El hostigador, sin duda, había perfeccionado su prosa durante los últimos meses. El último correo guardado rezaba: «Ahora has vuelto a intentar cambiar de dirección. Es inútil. Te veo, te veo siempre, y siempre lo haré. Sé que vas a ir a Nueva York, maldito hijo de puta. ¿Crees que allí estarás seguro? ¿Crees que allí no puedo llegar hasta ti? La muerte te pisa los talones. Van a encontrar los restos de tu cuerpo en todos los estados; la polla congelada en Alaska y el ano podrido de mierda enterrado en las cenagosas tierras de Florida. Voy a arrancarte la lengua y a destrozar tus cuerdas vocales. Nadie va a poder oír tus gritos. Lo que tú has hecho nunca se podrá deshacer. Te vigilo. Que disfrutes en el Metropolitan. Estaré allí, en la fila de atrás. No te des la vuelta».

Hjelm y Chávez cruzaron la mirada y vieron sus propias reflexiones reflejadas en los ojos del otro. Nueva York, Metropolitan: un conocimiento de detalles realmente llamativo pero, por otra parte, la información no debía ser demasiado inaccesible. «Destrozar las cuerdas vocales», y «nadie va a poder oír tus gritos»: la cosa se ponía interesante.
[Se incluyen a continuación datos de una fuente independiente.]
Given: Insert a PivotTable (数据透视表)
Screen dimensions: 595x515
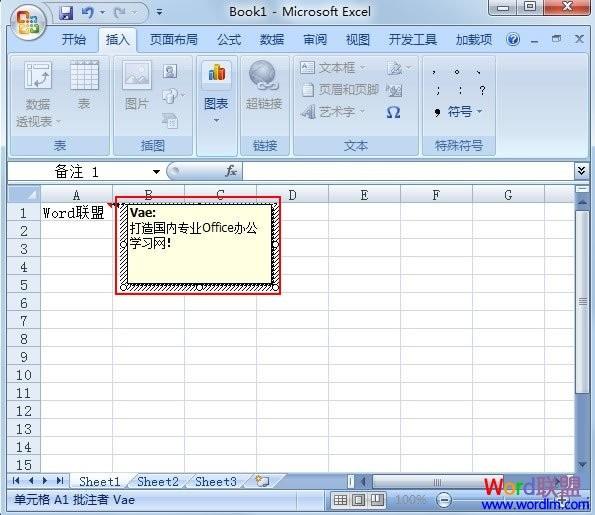Looking at the screenshot, I should 38,94.
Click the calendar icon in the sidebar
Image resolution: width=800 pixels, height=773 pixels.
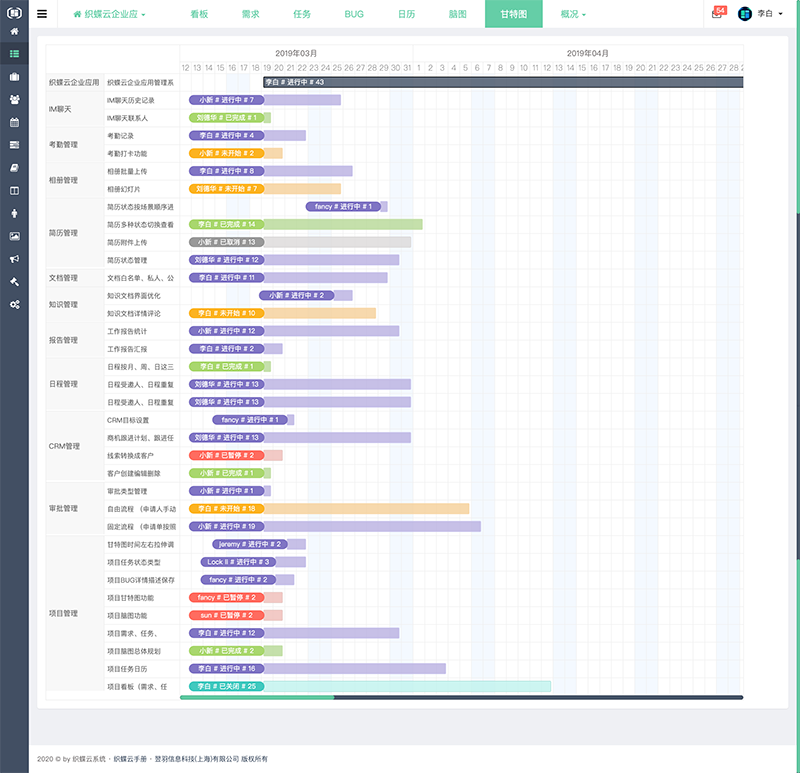[x=14, y=122]
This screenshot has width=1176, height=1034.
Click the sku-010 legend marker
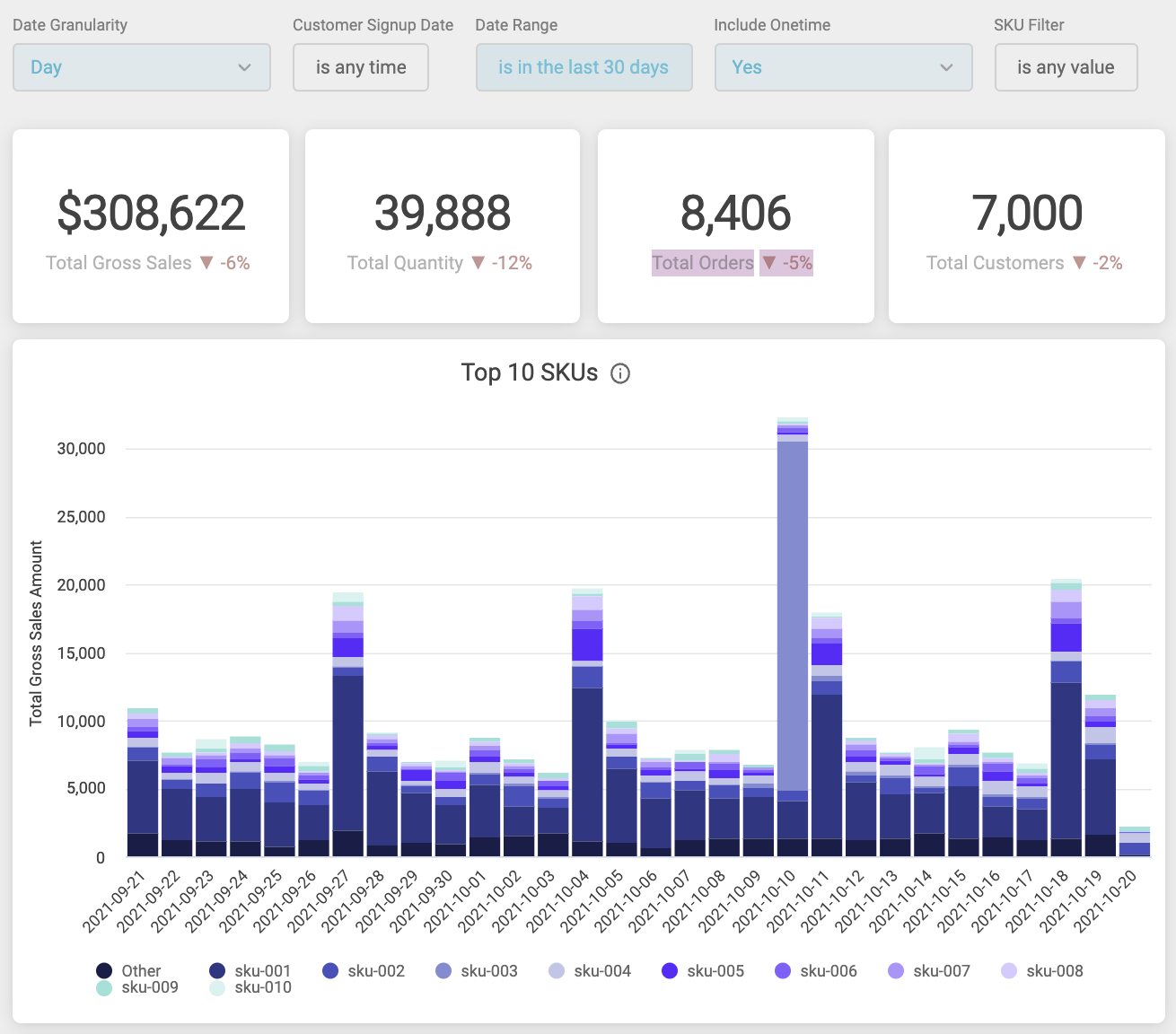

¿Cómo sabía el acosador, con una semana de antelación, que las cuerdas vocales de Lars-Erik Hassel serían neutralizadas para que nadie pudiera oír sus gritos?

– ¿Quién decía que esto no tenía nada que ver con el Asesino de Kentucky? -comentó Chávez con autosuficiencia.

– Retrocede un poco -fue todo lo que dijo Hjelm.

La concentración había reducido su campo de visión.

Una selección al azar de los ciento veintiséis archivos del «catálogo de odio» desfiló ante ellos: «Maldito hijo de puta. El más burgués de todos los burgueses. Tus abominables restos van a pudrirse en pequeñas latas de plata que se distribuirán entre tus amantes desechadas, a las que se obligará a masturbarse con tus órganos muertos».